A sermonette is not to have too many Scriptures either. The Church has suggested at times that a sermonette should have no more than three or four Scriptures. This is a sound guideline, but not an iron-clad rule. Some sermonettes can be very effective, even though they may include more than four Scriptures, while other sermonettes with three Scriptures may not be that effective. But it is most certainly not good to load the message with Scripture after Scripture where most of the time is taken up reading them and little time is left to comment on them or give supporting material.
The Conclusion of the sermonette is vitally important. The last words will stay the longest with the audience. Common mistakes are to just stop speaking almost without warning at the end of the body of the speech; to give a conclusion, which is not related to the rest of the sermonette; or to introduce new material.

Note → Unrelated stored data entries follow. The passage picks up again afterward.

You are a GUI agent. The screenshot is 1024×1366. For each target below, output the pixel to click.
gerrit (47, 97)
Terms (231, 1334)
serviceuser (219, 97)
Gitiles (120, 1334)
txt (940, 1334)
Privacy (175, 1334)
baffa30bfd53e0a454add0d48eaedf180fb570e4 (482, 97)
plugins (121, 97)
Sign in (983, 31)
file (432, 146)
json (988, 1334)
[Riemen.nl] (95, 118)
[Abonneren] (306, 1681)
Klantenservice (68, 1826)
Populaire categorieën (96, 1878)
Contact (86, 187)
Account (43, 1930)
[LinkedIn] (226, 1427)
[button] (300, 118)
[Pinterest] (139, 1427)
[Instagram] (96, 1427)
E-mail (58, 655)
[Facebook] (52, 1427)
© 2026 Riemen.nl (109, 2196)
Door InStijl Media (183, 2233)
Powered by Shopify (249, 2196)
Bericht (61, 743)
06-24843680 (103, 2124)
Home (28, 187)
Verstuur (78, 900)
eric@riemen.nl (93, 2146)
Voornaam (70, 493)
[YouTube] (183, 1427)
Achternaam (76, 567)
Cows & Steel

The conclusion should be memorized and should not be read, and the speaker should NOT end his message with, “Thank you.” Rather, the conclusion must be effective. It could emphasize the ONE point that was made in the sermonette. It might include some catchy phrase related to the sermonette, or leave the audience with a challenge to apply what has been said.
Since giving a sermonette is an opportunity for a non-ministerial speaker to receive training in leadership and effective public speaking, as well as in serving the congregation, he should expect and welcome constructive criticism and an evaluation of his sermonette from his minister.

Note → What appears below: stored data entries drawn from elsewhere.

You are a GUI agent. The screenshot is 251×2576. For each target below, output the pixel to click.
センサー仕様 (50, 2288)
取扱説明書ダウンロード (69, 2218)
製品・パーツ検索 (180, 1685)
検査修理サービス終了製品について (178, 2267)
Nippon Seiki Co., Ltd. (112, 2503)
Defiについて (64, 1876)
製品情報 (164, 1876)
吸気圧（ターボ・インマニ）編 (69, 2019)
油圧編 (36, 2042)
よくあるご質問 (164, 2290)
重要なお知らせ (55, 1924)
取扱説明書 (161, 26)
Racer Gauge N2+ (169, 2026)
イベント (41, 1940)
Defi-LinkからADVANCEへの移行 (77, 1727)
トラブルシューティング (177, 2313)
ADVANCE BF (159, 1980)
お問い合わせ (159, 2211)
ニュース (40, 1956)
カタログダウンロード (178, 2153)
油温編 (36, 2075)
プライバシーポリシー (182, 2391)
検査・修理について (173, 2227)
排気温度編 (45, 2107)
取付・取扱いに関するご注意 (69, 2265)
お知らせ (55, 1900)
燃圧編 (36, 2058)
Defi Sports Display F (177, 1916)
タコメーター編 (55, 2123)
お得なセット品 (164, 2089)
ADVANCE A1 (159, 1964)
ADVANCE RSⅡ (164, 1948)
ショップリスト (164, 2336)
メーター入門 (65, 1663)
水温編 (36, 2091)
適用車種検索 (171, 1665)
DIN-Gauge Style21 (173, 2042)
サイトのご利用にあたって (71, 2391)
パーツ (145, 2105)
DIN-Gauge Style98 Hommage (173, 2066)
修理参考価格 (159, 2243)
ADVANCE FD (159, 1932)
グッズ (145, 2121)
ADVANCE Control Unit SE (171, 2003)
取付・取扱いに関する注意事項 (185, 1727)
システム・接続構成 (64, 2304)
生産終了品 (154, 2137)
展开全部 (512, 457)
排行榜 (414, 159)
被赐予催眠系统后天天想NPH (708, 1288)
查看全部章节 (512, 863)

Being asked to give a sermonette is a wonderful opportunity and responsibility that must not be taken lightly. A sermonette speaker should carefully and prayerfully review and apply these guidelines, so that he may deliver a message that is inspired by God and is pleasing to Him, as well as helpful to the congregation.
In this booklet, we set forth guidelines and advice as to how to keep God’s holy Sabbath, and how to conduct ourselves in Church services. We recommend that you review this booklet from time to time, and especially, when particular questions arise, which we discuss herein.
Always keep in mind: God orders you to keep His Sabbath, and He tells you what He considers acceptable and unacceptable Sabbath behavior.